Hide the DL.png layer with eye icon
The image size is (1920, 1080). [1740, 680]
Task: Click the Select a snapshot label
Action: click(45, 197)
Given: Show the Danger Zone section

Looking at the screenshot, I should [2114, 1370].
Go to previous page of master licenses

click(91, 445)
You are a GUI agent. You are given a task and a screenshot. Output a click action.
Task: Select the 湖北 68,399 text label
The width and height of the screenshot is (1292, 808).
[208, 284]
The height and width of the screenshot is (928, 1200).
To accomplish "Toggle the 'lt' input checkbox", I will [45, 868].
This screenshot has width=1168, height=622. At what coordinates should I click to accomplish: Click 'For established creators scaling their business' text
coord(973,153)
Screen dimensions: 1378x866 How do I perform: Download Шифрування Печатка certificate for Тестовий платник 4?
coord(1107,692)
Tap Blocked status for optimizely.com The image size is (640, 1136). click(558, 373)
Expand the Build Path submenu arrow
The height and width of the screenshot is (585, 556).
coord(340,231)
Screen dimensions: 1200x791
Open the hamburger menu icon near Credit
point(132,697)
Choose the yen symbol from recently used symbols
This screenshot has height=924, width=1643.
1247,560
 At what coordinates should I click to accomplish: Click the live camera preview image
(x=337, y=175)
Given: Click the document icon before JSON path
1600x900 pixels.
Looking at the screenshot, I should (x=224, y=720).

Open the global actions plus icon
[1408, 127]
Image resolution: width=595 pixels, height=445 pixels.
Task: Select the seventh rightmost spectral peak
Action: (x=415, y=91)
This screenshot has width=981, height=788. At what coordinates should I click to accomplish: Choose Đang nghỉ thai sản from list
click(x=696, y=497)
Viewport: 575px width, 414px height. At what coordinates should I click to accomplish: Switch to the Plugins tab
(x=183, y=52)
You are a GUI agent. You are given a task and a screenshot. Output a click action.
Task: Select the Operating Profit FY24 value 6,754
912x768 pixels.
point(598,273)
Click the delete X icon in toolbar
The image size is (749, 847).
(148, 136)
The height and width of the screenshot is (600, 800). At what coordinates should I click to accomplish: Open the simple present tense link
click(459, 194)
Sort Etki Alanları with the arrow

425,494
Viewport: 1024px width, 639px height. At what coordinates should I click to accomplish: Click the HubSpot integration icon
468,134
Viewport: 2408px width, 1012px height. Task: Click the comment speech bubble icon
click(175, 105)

= = = =

Can you echo the material word for word, beginning at the line that contains "Viewport: 2408px width, 1012px" and stopping after the last line of the material?

— ANSWER FOR THIS EXERCISE —
Viewport: 2408px width, 1012px height. Task: Click the comment speech bubble icon
click(175, 105)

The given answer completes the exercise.